Five days later, the Star published a reply of sorts. You couldn't tell how the author, Anne Gomez, felt about D-M. Instead, she wrote about remembering when Tucsonans treated each other with decency.

She pointed out that D-M had survived and that Tucson would keep the jobs. Her letter ended: "Why would the author write a letter filled with such hate and nastiness, and why would the Star print such a letter?"

That's a fair question. Yes, Ronquillo was commenting on a news event that affected Tucson. Her letter doesn't quite reach "hate and nastiness" in my view, but the "we won; losers leave town" tone was every bit as pathetic as the winner of a fifth-grade spelling bee giving the other kids the razzberry.

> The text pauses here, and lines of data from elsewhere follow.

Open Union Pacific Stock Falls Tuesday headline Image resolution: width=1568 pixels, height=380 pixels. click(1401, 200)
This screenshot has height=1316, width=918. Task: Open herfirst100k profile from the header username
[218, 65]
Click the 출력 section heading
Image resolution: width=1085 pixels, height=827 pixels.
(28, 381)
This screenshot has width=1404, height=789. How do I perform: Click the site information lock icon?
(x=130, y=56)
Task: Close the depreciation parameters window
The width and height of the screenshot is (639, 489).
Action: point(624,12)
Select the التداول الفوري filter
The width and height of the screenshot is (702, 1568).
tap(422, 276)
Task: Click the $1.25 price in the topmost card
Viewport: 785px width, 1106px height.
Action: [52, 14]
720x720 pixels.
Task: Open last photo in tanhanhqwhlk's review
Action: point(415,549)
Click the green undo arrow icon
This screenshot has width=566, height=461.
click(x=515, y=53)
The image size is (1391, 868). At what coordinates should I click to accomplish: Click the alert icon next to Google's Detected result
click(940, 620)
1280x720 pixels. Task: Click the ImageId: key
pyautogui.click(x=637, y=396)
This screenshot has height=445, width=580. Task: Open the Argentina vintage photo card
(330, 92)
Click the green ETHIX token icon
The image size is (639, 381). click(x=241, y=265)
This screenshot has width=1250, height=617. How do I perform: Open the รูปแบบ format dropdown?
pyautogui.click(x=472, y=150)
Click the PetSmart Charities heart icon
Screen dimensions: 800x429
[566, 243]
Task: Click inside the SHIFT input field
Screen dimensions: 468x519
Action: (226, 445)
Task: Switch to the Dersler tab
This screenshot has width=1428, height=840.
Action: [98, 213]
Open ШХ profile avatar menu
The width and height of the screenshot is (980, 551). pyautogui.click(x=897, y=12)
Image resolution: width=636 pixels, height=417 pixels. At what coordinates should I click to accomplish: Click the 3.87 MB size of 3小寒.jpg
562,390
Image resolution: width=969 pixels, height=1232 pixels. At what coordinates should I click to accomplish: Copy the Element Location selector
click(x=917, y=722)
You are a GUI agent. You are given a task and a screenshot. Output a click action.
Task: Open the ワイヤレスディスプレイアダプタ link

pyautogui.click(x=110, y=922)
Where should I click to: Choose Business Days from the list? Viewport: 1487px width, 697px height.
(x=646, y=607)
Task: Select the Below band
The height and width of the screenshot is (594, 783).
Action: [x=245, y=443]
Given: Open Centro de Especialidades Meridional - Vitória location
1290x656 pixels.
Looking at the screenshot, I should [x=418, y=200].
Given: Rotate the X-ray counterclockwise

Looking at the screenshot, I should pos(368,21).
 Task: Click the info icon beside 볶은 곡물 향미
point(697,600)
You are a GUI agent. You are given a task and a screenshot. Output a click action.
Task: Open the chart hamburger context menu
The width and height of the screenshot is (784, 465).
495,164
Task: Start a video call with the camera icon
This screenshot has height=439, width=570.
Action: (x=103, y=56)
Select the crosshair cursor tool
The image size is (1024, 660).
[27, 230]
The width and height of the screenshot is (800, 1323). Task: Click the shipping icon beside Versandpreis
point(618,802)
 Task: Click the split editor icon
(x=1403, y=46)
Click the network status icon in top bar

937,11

But wait; there's more. If you're someone who only reads the Star's print edition, you didn't see Gomez's letter. It only appeared on StarNet.

And that raises an interesting question about selecting letters to the editor. One of most news organizations' goals is to provide its audience a balanced view of life; we think of news media as trying to provide and protect the public's voice. Newspapers not only pursue that goal through coverage, but through the daily opinion pages.

Part of the newspaper's obligation to vox populi is the letters to the editor, and selecting letters demands a thoughtful balance. It's a tricky process, because in pre-Internet times, you never saw which letters didn't run.

Try this scenario. The newspaper takes a position on a controversial issue. It runs tons of letters agreeing with the paper's position, but none on the other side. Readers wouldn't know if people on the other side of the issue just didn't write, or if anything the opponents wrote went straight into the round file.

People weren't that concerned about the situation 40 or so years ago. They trusted the paper to be balanced and to select letters that spanned the spectrum of opinions.

Well, folks don't trust the media much these days. And decisions such as publishing Gomez' letter only online can be problematic.

Gomez' letter deserved to appear in print. After all, the letter she answered got the full treatment. It's a little like the newspaper doctrine that when you make some huge error in a story, you run the correction at least as prominently as you did the original story.

In this case, the Star put its support behind keeping the base open in print. It's not technically an act of support, but former editor-publisher Jane Amari told the Weekly earlier this year (Media Watch, March 24) that the Star paid for her semi-undisclosed membership in the D-M 50 booster club.

And if you dig through past issues of the Star, you'll find at least one case in which D-M supporters had a chance to shout down the opponents via letters to the editor. The Star ran a Feb. 6 story in which Air Force officials said the jet noise really wasn't louder, but seemed that way because of several heavily cloudy days.

In the days that followed, two letters ran from people who objected to the jet noise, along with six letters from D-M supporters, including a boxed set of four Feb. 25 under a common headline: "Tucson is blessed by D-M noise." A couple came close to the "it's the sound of freedom" cliché that military aviation supporters lean on when noise complaints come up.


SPJ'S LOCAL COMEBACK?

Sarah Bell, a reporter in the Arizona Daily Star's northwest bureau, is trying get a professional chapter of the Society of Professional Journalists (known to the ancients as Sigma Delta Chi) started in Tucson.

It will be interesting to see what happens. Alisa Wabnik, a reporter at the Star in the early 1990s, put out some feelers about getting a chapter together. That effort faded quietly.

Actually, it would be a revival. There was a Southern Arizona professional chapter in Tucson from the mid-'60s until about 1980. It faded, in part, because national dues went up faster than most reporters' wages, which made it hard to answer, "What do I get for my national dues?"

Luckily for Bell and the other hopefuls, the organization today has a lot more to offer. When I left, in about 1984, national dues for professionals were $70 a year. Today, professionals (people working halftime or more in the biz) pay $72. The organization now offers a host of discount agreements with auto rental agencies, a cruise line (every journalist's dream), shipping services and a national real estate firm offering a rebate on commissions.